Kafa karışınca kalp kapanır mı?
Hiç durmadan, kafanızın içinde sanki ağırlığınızca ıvır zıvırla dolu bir sepet taşıdığınızı hissettiğiniz oluyor mu? Ya da belki de sadece belirli kısımlara baskı yapan minik, ama yine karmakarışık sepetler. Tamam, biliyoruz, hepimizin kafası bazen karmakarışık olur. Öyle kocaman bir sıkıntımız olmasına gerek yok, Allah göstermesin. Hani o her şeyi olduğu yere mıhlayan, oturduğunuz yerden günlerce kalkmamanızı gerektiriyormuş gibi duran herhangi bir ağırlıktan bahsediyorum.
İşte bu ağırlıklar bizi yavaşlattığında, zihin karıştığında, belki de duygular kendini sağlama almak için kalpteki ilgili bölümü kısa bir süreliğine kapatıveriyordur.
Kafadaki o karışık sepet çözülmeden, hafiflemeden, kaybolmadan veya yerini bulmadan kalpteki tıkanıklık gitmeyecek gibi. Gel gör ki bizler de düz çizgilerden ibaret değiliz, şunu çözeyim, bu kanalı açayım demekle olmuyor ha deyince.
Peki bu düzeneği çalıştıran, çarkı doğru döndüren şey ne?
Eğer bunun bir düzeni varsa tabii.
“Kafasına bir kurşun sıkacak olsa önce evi toplayacak” türde biriyim mesela, her şeyin düzenli olmasıyla ilgili lüzumsuz takıntılarım olabiliyor bazen. Doğam gereği kaosu, düzensizliği de barındırdığımı kabul etmiş biri olarak üstelik. Olsun, kaosun doğasına uygun bir çelişki en azından değil mi?
Diyelim ki kafa ve kalp arasında bir koruma-kalkanlı-denge mekanizması var. Ve bunun düzenli bir işleyişi yok. O zaman işler yolunda gittiğinde bu nasıl olabiliyor? Bütün o otomatik-psikiyatrik koruma sistemlerini bir kenara bırakalım, bir şeyi hem kafamızda hem kalbimizde sorunsuzca barındırmanın, soru işaretlerinden arındırmanın yegane yolu nedir?

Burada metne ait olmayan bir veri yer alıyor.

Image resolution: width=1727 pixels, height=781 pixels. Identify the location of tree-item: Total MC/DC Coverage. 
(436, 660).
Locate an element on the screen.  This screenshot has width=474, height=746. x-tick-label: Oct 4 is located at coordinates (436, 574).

Kafadaki karışıklığı çözmeden, kalpteki ilgili bölümü serbest bırakmanın bir yolu yok mudur?
Yeryüzündeki bütün öğretiler gelir dolaşır “denge”den bahseder. Akıl mı, duygular mı? Kalp mi, beyin mi? Peki sağ beyin mi sol beyin mi? Sezgiler mi mantık mı?
Tamam, çok fazla soru işareti oldu.
Yeterince soru işaretimiz olduğunda şöyle bir kart çıkarabiliyoruz: Akışına bırak.
Akışına bırak, çünkü sezgilerin sana yol gösterecektir. Çünkü Tanrı’nın seninle ilgili bir planı mutlaka vardır. Olacağına varmaktan başka çaresi yoktur, yeter ki süreci farkındalıkla tamamla ve hamleyi yapman gereken o anda uyanık ol.
İşte kafadaki sepet ne kadar yorucu olursa olsun, isterse kalpteki minik pembe duygu pıtırcıkları çıktıkları tatilden bir türlü dönmek bilmesin, ben bir şey öğrendim. Her şeyi halletmek zorunda değilsin. Her şeyi derleyip toplayıp tozunu alıp parlatamazsın. Zihinde işler böyle yürümüyor, kalpte de işler böyle yürümüyor. Ayrıca gerçekten de bir duyguyla ilgili olan düşüncelerde bir tıkanıklık varsa, o duygu bir süre kendini askıya alabiliyor. Bunun çözümü, bize okulda öğretilen problem çözme yöntemlerine başvurduğumuzda, sorunlu düşünceyi bulup, tamir edip, ilgili duyguyu özgür bırakmak gibi gözükebilir.
Öyle değil. Maalesef demek isteyebilirsiniz başta, ama iyi ki öyle değil.
Bu acayip düzenekler gayet de olması gerektiği gibi işliyor. Sürece güvenmek gerekiyor, sıkıcı gözükse de.